Here is the video on Fresnillo I made for COTW last Monday, as silver was in the final stages of its meteoric advance. And that was the opportunity to take profits on the shares we had bought at 636 to exit at 750.
And here is my Elliott wave picture in gold
A hard break here would confirm – BUT I have a small problem. My ‘ideal’ target is the $1600 region where massive resistance lurks and we are over $50 away from it as I write. Hmm.
So for now, I am playing short trades very near term and a rally above the $1555 high would set me on higher alert for the $1600 target. But odds still favour a downtrend.
And bolstering my bear case is the latest World Gold Council report that gold ETFs have amassed a near record amount of the metal at 2,700 tons – just shy of the 2012 record when gold traded around its $1920 ATH. Most analysts see this data point as extremely bullish. I disagree – it is extremely bearish.
The fact is most analysts possess a ruler and many of these are able to draw a straight line using it. They believe trends will continue so long as no obvious outside factor impinges, such as a sudden US decree to ban gold trading (for example).
But just a casual glance at any price chart reveals not a straight line, but major trend changes wih highs and lows. So what is causing a top when everything looks so bullish? That is a question conventional analysts fail to even ask, let alone seriously investigate. But they are looking in the wrong direction.

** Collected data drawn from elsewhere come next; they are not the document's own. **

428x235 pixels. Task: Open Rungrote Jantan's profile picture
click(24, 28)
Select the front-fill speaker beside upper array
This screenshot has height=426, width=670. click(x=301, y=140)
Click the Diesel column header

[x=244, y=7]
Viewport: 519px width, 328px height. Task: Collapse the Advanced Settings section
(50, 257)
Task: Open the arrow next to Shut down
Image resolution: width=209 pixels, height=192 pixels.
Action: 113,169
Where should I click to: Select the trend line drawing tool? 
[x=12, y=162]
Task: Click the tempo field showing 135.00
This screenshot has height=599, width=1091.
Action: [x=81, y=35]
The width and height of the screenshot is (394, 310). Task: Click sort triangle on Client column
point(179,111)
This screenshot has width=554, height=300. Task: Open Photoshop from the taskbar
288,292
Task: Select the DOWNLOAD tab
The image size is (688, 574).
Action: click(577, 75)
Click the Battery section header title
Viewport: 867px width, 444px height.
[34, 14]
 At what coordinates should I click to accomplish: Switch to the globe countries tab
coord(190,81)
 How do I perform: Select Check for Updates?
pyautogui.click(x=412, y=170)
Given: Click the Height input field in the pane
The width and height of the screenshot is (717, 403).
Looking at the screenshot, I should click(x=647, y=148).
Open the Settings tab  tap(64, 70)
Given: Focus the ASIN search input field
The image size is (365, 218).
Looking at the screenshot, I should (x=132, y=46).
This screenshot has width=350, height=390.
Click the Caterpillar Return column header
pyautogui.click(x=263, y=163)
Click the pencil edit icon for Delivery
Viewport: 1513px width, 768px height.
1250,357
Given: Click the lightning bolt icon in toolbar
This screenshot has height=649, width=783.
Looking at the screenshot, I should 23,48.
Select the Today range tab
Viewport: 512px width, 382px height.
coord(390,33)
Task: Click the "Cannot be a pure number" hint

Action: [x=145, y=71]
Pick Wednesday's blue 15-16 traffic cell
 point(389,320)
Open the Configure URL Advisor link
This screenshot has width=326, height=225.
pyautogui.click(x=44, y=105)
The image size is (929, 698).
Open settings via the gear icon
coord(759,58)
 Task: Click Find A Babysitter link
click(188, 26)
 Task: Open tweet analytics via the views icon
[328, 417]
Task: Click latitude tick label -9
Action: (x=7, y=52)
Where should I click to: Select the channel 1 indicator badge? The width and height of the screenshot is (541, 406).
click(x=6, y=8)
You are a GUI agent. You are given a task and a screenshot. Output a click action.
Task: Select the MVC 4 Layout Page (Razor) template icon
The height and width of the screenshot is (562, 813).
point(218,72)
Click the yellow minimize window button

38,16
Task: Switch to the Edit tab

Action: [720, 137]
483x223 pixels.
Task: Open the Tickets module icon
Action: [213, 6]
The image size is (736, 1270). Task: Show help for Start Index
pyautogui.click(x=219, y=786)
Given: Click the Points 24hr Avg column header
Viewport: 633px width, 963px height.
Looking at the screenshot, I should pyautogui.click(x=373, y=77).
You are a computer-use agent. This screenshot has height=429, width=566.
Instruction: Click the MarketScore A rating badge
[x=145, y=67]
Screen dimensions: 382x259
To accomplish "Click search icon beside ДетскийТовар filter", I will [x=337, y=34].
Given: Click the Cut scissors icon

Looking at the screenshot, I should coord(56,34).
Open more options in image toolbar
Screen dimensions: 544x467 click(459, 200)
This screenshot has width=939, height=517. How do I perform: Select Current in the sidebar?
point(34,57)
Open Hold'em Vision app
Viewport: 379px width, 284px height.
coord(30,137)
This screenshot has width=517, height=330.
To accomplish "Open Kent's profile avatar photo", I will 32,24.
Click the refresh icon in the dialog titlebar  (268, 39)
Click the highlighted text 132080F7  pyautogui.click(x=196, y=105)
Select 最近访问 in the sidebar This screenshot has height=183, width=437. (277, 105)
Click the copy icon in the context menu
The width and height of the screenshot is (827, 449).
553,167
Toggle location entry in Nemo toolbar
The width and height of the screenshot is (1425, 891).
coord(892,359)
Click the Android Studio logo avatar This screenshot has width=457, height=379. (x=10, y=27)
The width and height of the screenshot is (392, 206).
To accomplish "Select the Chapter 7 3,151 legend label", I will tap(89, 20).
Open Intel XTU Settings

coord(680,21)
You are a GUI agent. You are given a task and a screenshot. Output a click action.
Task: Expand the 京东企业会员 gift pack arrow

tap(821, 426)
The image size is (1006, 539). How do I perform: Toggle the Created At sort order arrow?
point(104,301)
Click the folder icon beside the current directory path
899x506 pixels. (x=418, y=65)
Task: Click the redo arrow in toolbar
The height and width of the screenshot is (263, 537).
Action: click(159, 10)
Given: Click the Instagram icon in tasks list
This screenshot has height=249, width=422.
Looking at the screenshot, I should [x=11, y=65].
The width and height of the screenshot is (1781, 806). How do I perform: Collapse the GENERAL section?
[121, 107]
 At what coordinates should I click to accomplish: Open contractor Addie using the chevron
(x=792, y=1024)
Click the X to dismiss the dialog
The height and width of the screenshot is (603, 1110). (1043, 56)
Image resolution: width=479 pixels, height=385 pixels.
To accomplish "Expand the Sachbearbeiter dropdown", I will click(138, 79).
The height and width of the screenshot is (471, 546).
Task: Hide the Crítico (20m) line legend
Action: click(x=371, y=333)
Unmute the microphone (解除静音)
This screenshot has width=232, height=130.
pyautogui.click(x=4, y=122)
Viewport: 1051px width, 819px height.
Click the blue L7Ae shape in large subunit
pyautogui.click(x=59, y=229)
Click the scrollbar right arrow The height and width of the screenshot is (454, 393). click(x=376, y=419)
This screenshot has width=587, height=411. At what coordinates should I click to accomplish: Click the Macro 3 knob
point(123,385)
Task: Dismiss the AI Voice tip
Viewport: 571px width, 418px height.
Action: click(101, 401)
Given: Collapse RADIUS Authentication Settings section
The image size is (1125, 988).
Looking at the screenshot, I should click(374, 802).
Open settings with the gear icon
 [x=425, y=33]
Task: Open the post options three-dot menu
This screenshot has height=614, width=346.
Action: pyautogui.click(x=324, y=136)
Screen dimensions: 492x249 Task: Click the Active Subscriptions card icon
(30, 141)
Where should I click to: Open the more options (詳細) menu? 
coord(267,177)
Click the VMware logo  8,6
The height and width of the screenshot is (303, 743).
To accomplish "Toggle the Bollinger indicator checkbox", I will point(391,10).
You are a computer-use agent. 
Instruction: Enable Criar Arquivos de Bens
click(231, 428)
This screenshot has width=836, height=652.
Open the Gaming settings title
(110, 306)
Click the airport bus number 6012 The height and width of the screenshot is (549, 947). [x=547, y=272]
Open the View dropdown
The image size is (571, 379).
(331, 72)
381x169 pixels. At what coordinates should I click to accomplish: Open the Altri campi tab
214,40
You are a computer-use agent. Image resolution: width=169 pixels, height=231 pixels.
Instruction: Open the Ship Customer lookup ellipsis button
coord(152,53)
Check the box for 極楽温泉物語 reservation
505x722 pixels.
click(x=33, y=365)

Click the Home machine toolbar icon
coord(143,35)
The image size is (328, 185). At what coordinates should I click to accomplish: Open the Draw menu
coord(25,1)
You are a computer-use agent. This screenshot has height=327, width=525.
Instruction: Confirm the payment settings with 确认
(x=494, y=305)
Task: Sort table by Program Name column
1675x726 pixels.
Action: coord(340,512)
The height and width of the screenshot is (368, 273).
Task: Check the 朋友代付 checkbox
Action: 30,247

It is plain that markets do not operate from an analysis of fundamentals and data points. In fact, they are driven my swings in internal market sentiment. When sentiment becomes extreme, that is when turns are made. Market highs are always and everywhere made as bullish sentiment becomes extreme.
Has Barclays put in a major bottom?
I have been bearish on UK banks for many months and PRO SHARES members have ridden the bear trends in Lloyds and Barclays for a long time. But recently, I noted the let-up in selling pressure and advised members to take major profits in both shares. But is it time to explore the long side now with both shares pretty much bombed out?
One factor for the negative sentiment in banks has been the squeeze on earnings from the relentless trend towards weaker margins with short term rates at or near the long term rates. In the UK, at least we have positive, albeit tiny, rates. Pity the poor EU banks with the ECB policy rate deep into the negative as it costs banks money to deposit funds there! And there is talk it may get worse next week when the ECB reports.
But what if long term rates have bottomed – totally against consensus – and are poised to move up? That should juice the share prices of banks. So is the current support for them flagging up this scenario? Here is the long term weekly showing my splendid Barclays Wedge
And at today’s 138p print, it about matches the three-year-old low from 2016 and interestingly, the move below the lower wedge line sets up the possibility we have an ‘overshoot’ provided it can move back above it in the 150 area pretty soon. Here is a close-up of recent action on the daily
and the latest decline has a five wave structure (that may or may not be complete). But if long rates were to improve, I can easily see a push up past the 150 level and back inside the wedge to confirm the overshoot as a selling climax. Hmm.
Of course, any advance past the upper wedge line around 170 would really set the cats among the pigeons!